Primeiro de Maio – Um clássico de Lisboa quando se pensa em comer bem e barato. Resume, de forma eloquente, o que os portugueses que sabem viver terão que ensaiar durante os próximos anos: gastar pouco e manter alguma qualidade de vida, assegurada por uma açorda com coentros e carapaus fritos. Se quiserem dar exemplos de austeridade, os técnicos do FMI deverão escolher este sítio para as suas refeições nocturnas. Até porque podem prosseguir o serão sem grandes custos. Bastará irem a uma loja de conveniência comprar uma “litrada” de cerveja e juntarem-se às multidões que praticam igual desporto no vizinho Largo de Camões.
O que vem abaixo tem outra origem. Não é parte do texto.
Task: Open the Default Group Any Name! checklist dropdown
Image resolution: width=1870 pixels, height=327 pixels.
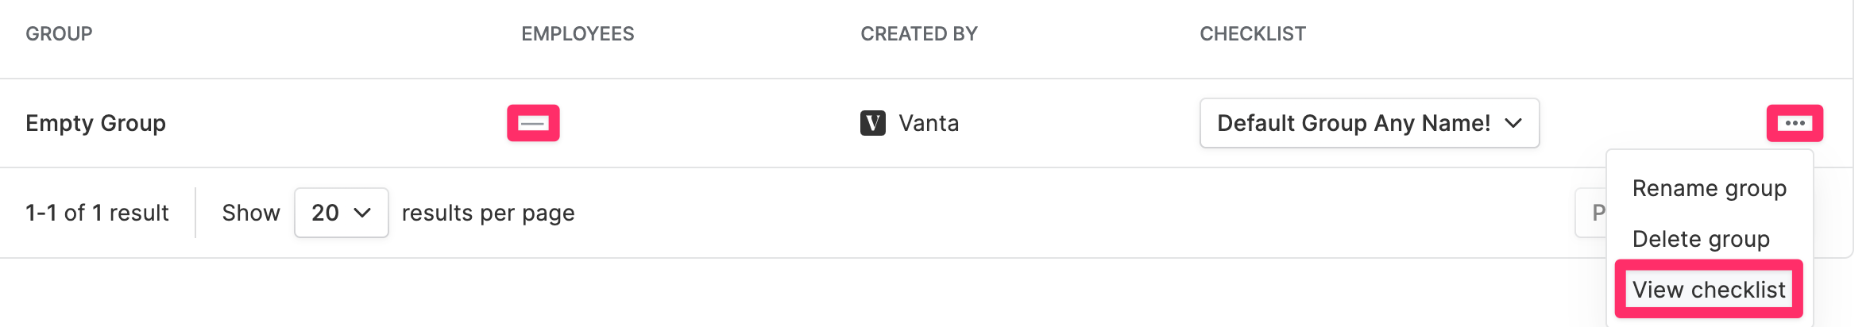Action: 1370,123
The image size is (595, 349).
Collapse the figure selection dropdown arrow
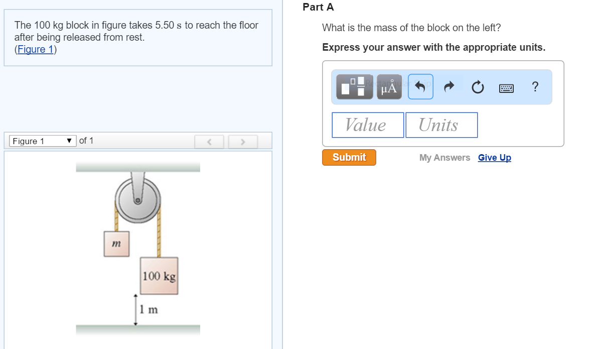[69, 141]
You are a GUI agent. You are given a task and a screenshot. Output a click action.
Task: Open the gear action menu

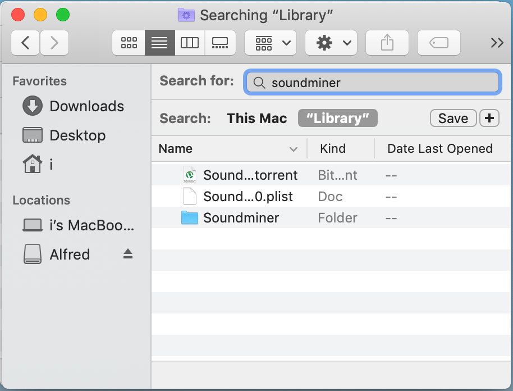point(331,43)
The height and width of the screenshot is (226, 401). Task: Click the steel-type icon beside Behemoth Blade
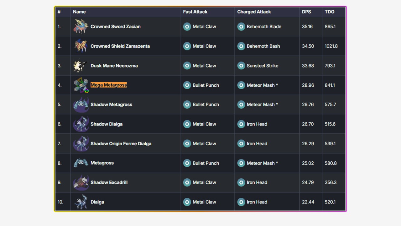click(x=241, y=27)
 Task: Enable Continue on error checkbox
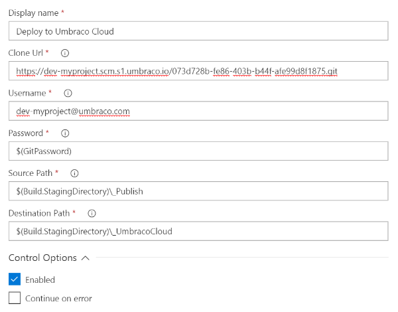15,298
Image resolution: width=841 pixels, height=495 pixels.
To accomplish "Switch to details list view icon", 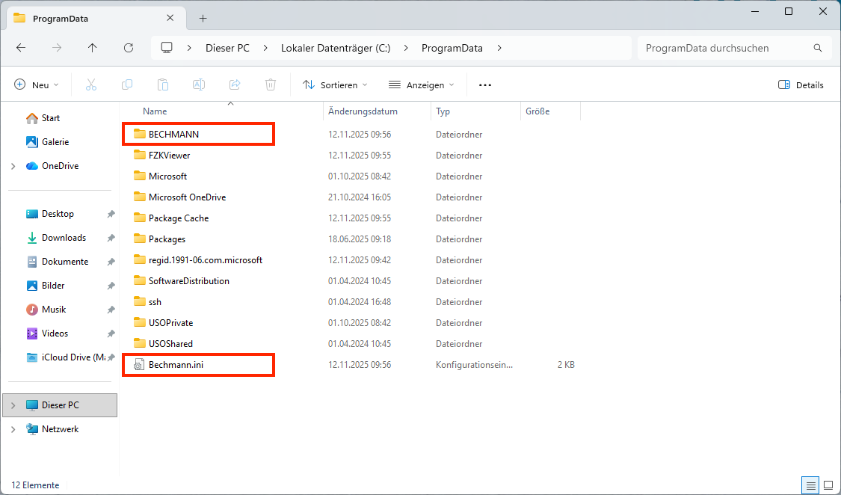I will [810, 485].
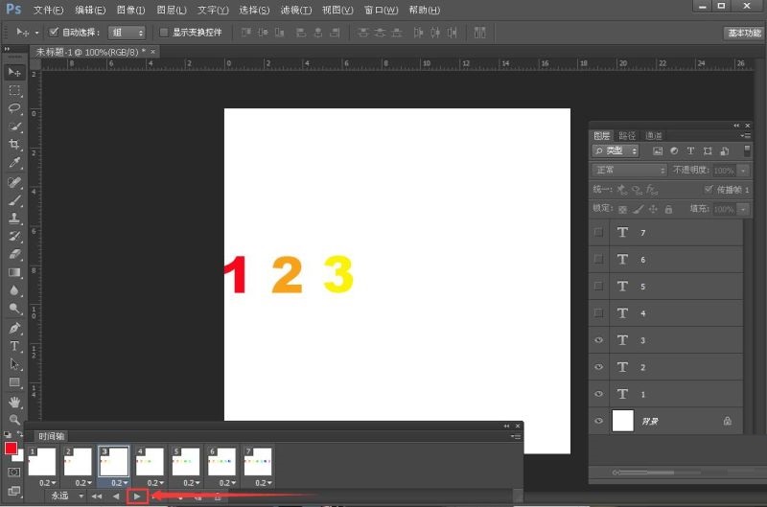The image size is (767, 507).
Task: Click the red foreground color swatch
Action: [11, 449]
Perceberão que, muito antes de terem aterrado na Portela, já muitos portugueses tinham decidido ajudar a indústria nacional e baixar o défice externo, ao preferirem uma “bojeca” fabricada no país a um vodka importado de algum daqueles parceiros europeus que agora torcem o nariz à hipótese de nos emprestarem dinheiro.

 

Eleven – Se querem cagança, então é aqui que a vão encontrar. No cimo do Parque Eduardo VII, com Lisboa aos pés, um almoço neste local é a garantia de ter a oportunidade de conhecer muitos dos talentosos advogados que, através da sigla mágica PPP, trataram de sugar o dinheiro dos contribuintes portugueses para as próximas décadas. A comida é “gourmet”, o que significa que as doses não são para quem tem fome mas para quem aprecia artes decorativas. A lista de vinhos é notável, no sentido em que, para pagar uma garrafa decente, há que largar muitas notas. Do outro lado da rua, os homens da “troika” poderão apreciar o Palácio da Justiça. É certo que justiça e advogados são temas que nada têm a ver um com o outro, mas, já que estão na zona, os técnicos da “troika” podem ficar a conhecer um dos edifícios onde a produtividade portuguesa ressona sem sobressaltos.